_EXTRACT_.
<<<<
Wednesday, October 22, 2008

Peering Over America's Reading Shoulder

There are only a few things I genuinely care about in this world and books are one of them. Books, not articles, are a true test of endurance and intelligence.  Books reveal personality, aspiration, values.  To borrow a yoga term, they reveal your core.  They can provide testament into the interests - however playful, however serious - of the reader.

Today I was looking at New York Times Bestseller list and I found two interesting books on the much coveted list of creative non-fiction.  At #8, right in the dear company of Christian Lander's Stuff White People Like (yes, the website turned book deal) and presidential possibility Barack Obama, is I Hope They Serve Beer in Hell by Tucker Max and is described by the New York Times as  "life as a self-absorbed, drunken womanizer." (Let me guess, the cover is black - yep.) All of that with a cover for $12.95.  To balance Tucker, we have (at #26) My Horizontal Life by Chelsea Handler which is described as "a memoir of one night stands."   (Let me guess, there's pink on the cover - yep.)

Now I haven't read Handler's book.  I read a chapter of Max's potty mouth when I was sick with the flu in my brother in law's apartment and it was laying next to me on the couch with his promise it was an old Christmas present.  It was every bit as disgusting and riveting as one can imagine an author described as a "womanizer" could be. 

I heard Jessica Valenti has a new book coming out entitled, "The Purity Myth: How America's Obsession with Virginity is Hurting Young Woman."  I thought the title was interesting, but my reaction to Valenti's title is the same reaction when I see these two other books about casual (at best) and destructive sex (at worst) hitting the top of the NY Bestseller List.  Three words: failed sexual exploration (America's - not necessarily yours).
>>>>
_SOURCE EXCERPT_.
<<<<
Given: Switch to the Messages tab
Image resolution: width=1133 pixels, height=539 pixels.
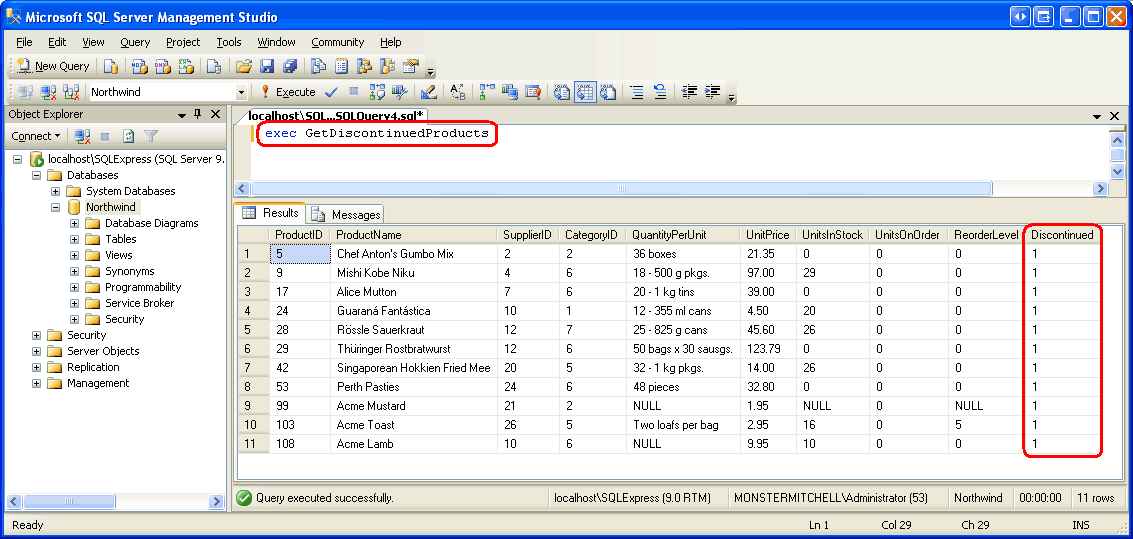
>>>>
_PROBLEM SET_.
a - According to the bestseller post, at what position on the list does My Horizontal Life by Chelsea Handler appear?
b - Continue the bestseller post on America's reading habits from its final sentence.
The listing plays no part in these tasks.

_ANSWERS GIVEN_.
a - #26

b -
Let me explain.

I believe it's more America's stigma against healthy sexual expression and exploration that tie BOTH women and men to sexual polarized poles.  Once people hear "sexual expression" they think nudity, experimentation, or sexual orientation.  That's part of it, but there's so much intimacy with the sexual self that I believe gets lost in the study and literature of sex.  Sometimes I feel like now matter how many books are published in women studies or queer studies about expanding thought around sexuality, in the end, most people still think of a hetero couple having sex in a bed, in a bedroom, lights out, curtains drawn.  For as sexualized our nation is, our creativity tends to run dry.

Enter: creative non-fiction paperbacks about one night stands and a drunken womanizer and they soar like rockets.  The fact that these books are being proclaimed as exciting is a bit concerning.  What's going on between the sheets should definitely be more exciting than what's between the pages of #8 and #26.  What is it with our obsession, not with purity, but with the lives of out-sexing-truthtelling-nonapologetic heterosexuals?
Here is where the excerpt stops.